The Penn Institute for Urban Research (Penn IUR) is an interdisciplinary research center at the University of Pennsylvania. The Institute is affiliated with the 12 schools at the University of Pennsylvania, and housed at the University of Pennsylvania School of Design.

The Institute was founded in 2004, and focuses on three main research areas: 1)	Exploring innovative urban development strategies; 2) Building the inclusive 21st century sustainable city; and
3) Understanding the role of anchor institutions in urban places.

Eugenie L. Birch and Susan M. Wachter are the Co-Directors of Penn IUR.

==Affiliated experts==

Penn IUR has 200 affiliated urban policy experts in several categories, including Penn IUR Fellows (urban practitioners), Faculty Fellows (urban scholars at Penn) and Scholars (urban scholars outside of Penn). Among the Institute’s Faculty Fellows, Scholars and Fellows are Richard Florida, Michael Nutter, Manny Diaz (Florida politician), Frederick Steiner, John L. Jackson, Saskia Sassen, Paul Jargowsky, and Ken Lum.

==Publications==

The Penn Institute for Urban Research publishes The City in the 21st Century Series in conjunction with the University of Pennsylvania Press. Since 2006, the Institute has published 53 titles in the series, including Equality and the City by Enrique Peñalosa Londoño Revitalizing America’s Cities and Design After Decline: How America Rebuilds Shrinking Cities. Also in the series is Beat Cop to Top Cop: A Tale of Three Cities, co-authored by Former Miami Police Chief John Timoney.

In September 2012, Penn IUR launched the Urban Research eJournal an electronic journal dedicated to disseminating the latest scholarly work on urbanism and sustainability, published through the Social Science Research Network. This eJournal gathers and distributes new research that addresses the governance, policy, economics, design and social issues related to global urbanization.
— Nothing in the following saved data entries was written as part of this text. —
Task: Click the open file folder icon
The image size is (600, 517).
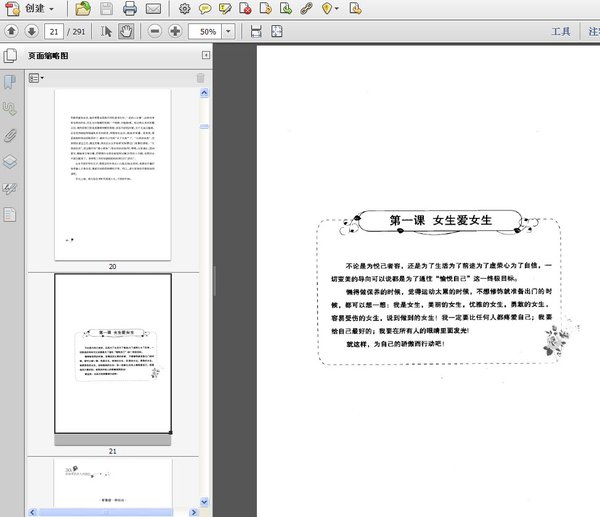Action: click(x=83, y=8)
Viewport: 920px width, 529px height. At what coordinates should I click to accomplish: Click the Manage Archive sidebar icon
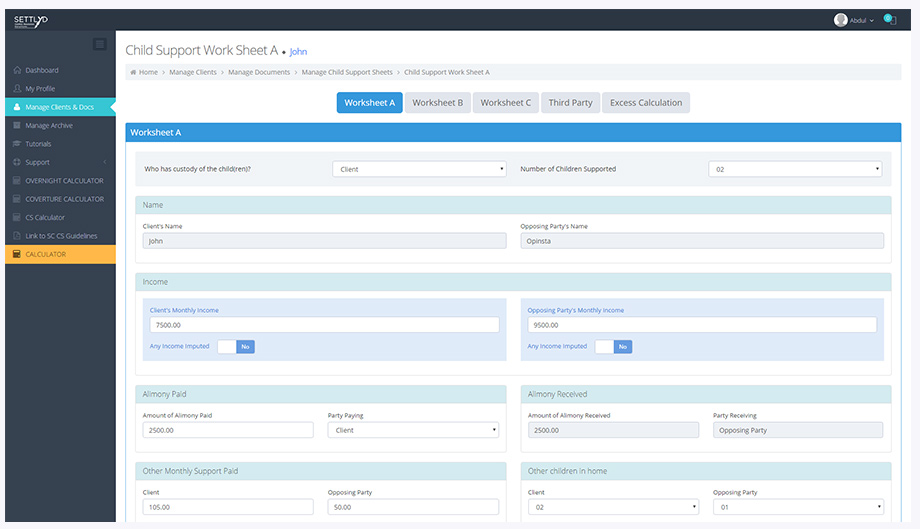tap(17, 126)
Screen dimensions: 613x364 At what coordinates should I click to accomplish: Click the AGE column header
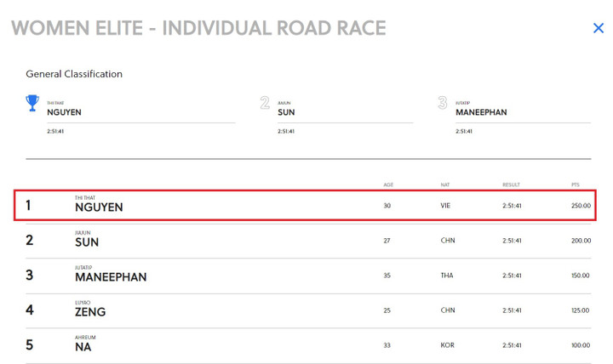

Global Urban Commons (the Commons) is a publicly-accessible directory of university-based urban research centers created by The Penn Institute for Urban Research (Penn IUR). The initiative includes more than 200 urban-research focused organizations from around the world. The creation of the Commons was funded by the Rockefeller Foundation, as part of its “Transforming Cities” initiative, which aims to address issues affecting urban areas and promote more equitable cities.

==Events==

Penn IUR hosts panel discussions and other public events throughout the academic year, some in partnership with other organizations such as the Philadelphia Museum of Art and Federal Reserve Bank of Philadelphia.

==Affiliations==

Penn IUR is an academic member of the New Cities Foundation. It is also a partner of the United Nations’ World Urban Campaign.